Они обнялись, словно бы знали друг друга много лет, и были лучшими друзьями на свете. Мишин и Винт, похватав какие-то вещи, гранаты, оружие, бронебойные патроны, ушли в сторону подготовленной к отражению нападения точке.

— Есть будите? — спросила Алёна, которую сейчас изнутри разрывали два желания: пойти с ними, или не пускать их.

Но в душе она понимала, что Беркут прав. Группе из трёх человек, не продержаться там, в недрах этой проклятой лаборатории. Ведь их было четверо — да ещё и с пулемётом, — когда тварь утащила Афганца — здорового, видавшего жизнь, мужика. В боксе повисла какая-то неловкая тишина.

— Нет, не будем… — запоздав с ответом, выговорил Серёга.

Они набрали бронебойных боеприпасов, накинули на спины рюкзаки, к одному из которых привязали тубу «РПГ». Затарились кое-какой едой, дополнительным снаряжением, запасом патрон, с немецкими гранатами, керосиновыми лампами. Левинц накинул на грудь «МР-40», взяв в руки «Сайгу». Серёга так же вооружился немецким автоматом, проверив боеготовность «Luger P-08», — который он прихватил вместо «Walther РРК». Левинц, поколебавшись, так же выложил свой пистолет — патронов к нему было не много. Он вооружился «Walther P-38».

— Ходу? — спросил Беркут.

— А то! — задорно усмехнулся Борис.

Некоторое время они стояли молча.

— Если… — неуверенно выговорила Алёна, — … С Симаком что… вы только не бросайте его там!

— Всё с твоим Симаком будет в порядке! — пообещал Серёга.

— На свадьбе вашей ещё погуляем! — засмеялся Левинц. — Если первым будет мальчик — чтоб Борисом назвали, понятно?!

Алёна сдержанно улыбнулась, напряжение, пронизывающее воздух невидимыми разрядами, спало. Они вышли, дверь за ними с лязгом затворилась.

* * *

— Что за хрень! — возмущённо оглядывал раздутую из шахты, дверь лифта, Борис.
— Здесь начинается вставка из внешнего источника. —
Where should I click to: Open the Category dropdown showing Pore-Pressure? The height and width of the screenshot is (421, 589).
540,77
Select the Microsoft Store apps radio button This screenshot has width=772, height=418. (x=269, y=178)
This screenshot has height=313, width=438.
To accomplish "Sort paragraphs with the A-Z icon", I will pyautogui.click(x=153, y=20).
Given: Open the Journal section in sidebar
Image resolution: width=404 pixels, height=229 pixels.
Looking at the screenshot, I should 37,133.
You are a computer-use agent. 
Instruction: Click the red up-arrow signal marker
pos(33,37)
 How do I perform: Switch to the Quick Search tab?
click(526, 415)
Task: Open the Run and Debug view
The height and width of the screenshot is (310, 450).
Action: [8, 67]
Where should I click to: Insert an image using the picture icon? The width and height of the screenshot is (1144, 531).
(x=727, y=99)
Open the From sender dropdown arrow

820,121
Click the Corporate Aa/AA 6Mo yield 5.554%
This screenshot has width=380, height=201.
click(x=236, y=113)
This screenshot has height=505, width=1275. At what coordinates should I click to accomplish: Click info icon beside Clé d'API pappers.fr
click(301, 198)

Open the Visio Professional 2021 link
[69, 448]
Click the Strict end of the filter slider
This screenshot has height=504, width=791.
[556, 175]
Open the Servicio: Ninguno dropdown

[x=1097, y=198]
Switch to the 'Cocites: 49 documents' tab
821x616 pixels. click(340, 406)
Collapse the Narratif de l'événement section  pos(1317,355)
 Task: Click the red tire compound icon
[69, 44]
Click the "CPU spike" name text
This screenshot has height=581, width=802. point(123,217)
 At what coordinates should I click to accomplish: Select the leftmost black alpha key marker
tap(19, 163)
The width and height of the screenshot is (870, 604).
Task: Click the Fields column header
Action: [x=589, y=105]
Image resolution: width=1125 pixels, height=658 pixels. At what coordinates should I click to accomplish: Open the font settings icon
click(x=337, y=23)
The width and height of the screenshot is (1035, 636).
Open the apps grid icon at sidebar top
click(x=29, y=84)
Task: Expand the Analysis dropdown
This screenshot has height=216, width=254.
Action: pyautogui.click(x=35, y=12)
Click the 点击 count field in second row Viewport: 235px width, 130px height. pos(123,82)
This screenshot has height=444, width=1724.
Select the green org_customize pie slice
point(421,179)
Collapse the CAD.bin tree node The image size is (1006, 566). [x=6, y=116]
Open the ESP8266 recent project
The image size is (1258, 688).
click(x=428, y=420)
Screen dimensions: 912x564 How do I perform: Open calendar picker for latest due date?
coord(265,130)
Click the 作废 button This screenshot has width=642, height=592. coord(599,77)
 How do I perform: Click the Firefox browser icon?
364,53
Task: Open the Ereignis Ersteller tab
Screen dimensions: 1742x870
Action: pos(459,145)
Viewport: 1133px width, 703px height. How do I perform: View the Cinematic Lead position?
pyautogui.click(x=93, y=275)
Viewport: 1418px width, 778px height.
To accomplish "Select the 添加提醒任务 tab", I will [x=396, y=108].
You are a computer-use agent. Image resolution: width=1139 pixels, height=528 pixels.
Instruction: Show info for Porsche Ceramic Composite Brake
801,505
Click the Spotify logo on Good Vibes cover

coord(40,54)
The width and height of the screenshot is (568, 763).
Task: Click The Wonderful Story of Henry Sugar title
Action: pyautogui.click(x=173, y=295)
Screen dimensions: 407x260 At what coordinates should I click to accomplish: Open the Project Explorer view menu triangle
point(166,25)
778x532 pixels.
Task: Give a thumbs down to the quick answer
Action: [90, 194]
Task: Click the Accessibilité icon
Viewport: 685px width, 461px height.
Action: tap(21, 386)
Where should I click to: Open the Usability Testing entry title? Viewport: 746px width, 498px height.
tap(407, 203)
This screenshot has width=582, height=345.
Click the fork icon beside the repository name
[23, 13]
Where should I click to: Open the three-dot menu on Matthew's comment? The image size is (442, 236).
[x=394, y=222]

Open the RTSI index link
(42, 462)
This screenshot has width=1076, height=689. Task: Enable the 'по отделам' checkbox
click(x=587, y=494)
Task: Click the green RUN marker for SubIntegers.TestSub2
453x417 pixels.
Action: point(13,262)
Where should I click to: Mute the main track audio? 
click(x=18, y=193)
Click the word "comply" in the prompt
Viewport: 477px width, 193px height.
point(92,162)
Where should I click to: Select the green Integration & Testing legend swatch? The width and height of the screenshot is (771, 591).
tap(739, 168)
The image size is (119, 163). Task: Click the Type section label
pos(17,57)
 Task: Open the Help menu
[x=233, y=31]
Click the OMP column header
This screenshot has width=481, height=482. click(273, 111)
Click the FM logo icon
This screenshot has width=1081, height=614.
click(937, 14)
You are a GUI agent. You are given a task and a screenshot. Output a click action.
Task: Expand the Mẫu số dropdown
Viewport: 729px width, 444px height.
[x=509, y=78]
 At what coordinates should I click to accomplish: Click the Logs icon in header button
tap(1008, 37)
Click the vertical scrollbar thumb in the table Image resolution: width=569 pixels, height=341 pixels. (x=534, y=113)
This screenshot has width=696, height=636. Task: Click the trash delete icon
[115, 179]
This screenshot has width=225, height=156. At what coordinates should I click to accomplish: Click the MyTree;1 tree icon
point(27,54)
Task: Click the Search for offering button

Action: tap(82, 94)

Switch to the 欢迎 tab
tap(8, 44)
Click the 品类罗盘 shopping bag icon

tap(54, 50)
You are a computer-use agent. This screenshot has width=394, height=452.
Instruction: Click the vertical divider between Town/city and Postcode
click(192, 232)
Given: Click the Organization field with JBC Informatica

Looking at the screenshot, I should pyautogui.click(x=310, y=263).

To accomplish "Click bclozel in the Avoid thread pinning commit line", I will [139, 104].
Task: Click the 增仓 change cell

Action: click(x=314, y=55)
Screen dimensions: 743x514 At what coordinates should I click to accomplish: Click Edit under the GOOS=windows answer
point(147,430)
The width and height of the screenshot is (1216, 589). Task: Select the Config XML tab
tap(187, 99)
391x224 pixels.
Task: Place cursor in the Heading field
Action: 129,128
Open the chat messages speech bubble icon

— Не знаю! — ответил Беркут, глядя на выгнутые в сторону холла, двери.

Пол был покрыт толстым слоем свежей цементной пыли.

— А мужики-то без нас повеселились! — заметил Левинц.

— Держи на прицеле крайний проём! — проговорил Беркут, кивнув влево, на раскрытые створки лифтовых дверей.

Сам он тем временем, нажал на кнопку вызова третьего слева лифта, двери которого, внешне, были целыми. С гудением электромоторов и железным скрипом, лифт медленно подполз к первому подземному уровню. Они молча вошли, в освещённое жёлтым светом тесное помещение короба. Беркут нажал на кнопку «27» — но лифт не сработал. На панели мигнула тревожным красным сиянием, лампа.

— Да что такое! — возмутился он.

Левинц придирчиво осмотрел панель управления лифтом, и от его глаз не укрылась небольшая ниша, с прорезью под необычный, уже виденный ими, ключ.

— Айн момент! — Левинц с удалью вытащил из-за пояса нож, и принялся ковыряться им в панели.

Прошло минут пятнадцать, перед тем, как мигающая зелёная лампочка загорелась ровным светом.

— Готово! — с гордостью проговорил Борис. — Простейшая система! Ключ перемыкает контакты — я их вырвал и смотал в один пучок — всего и делов! Замок зажигания и то сложнее устроен!

Серёга, с оттенком недоверия во взгляде, повторно нажал на кнопку. На этот раз двери лифта пришли в движение. Они спускались вниз. Борис что-то говорил, видимо — шутил. Но Серёга не слушал его, поглощенный своими мыслями. Кабина, чуть дернувшись, замерла. Двери со скрежетом расползались в разные стороны. И тут же грохнул выстрел «Сайги». Существо, внешне напоминавшее человека, стоявшее перед самыми дверями лифта, будто поджидая свою жертву, — отлетело в сторону, отброшенное зарядом дроби. Тут же в спину твари врезалась очередь из бронебойных пуль, выпущенная вслед, Беркутом. Серёга сразу понял, с чем они столкнулись — это была такая же тварь, похожая на обгоревший в огне труп. Дверь, ведущая в следующее, — после посадочного холла, — помещение, была раскрыта настежь. Краем глаза Беркут уловил стоящие вдоль стен массивные кожаные кресла, и какой-то короб, посередине комнаты, похожий на аквариум. Но привлекло его внимание совсем другое — существо, с неистовой быстротой, металось по комнате. В это же время он увидел, что сбитая дробью «копчёная» тварь поднимается.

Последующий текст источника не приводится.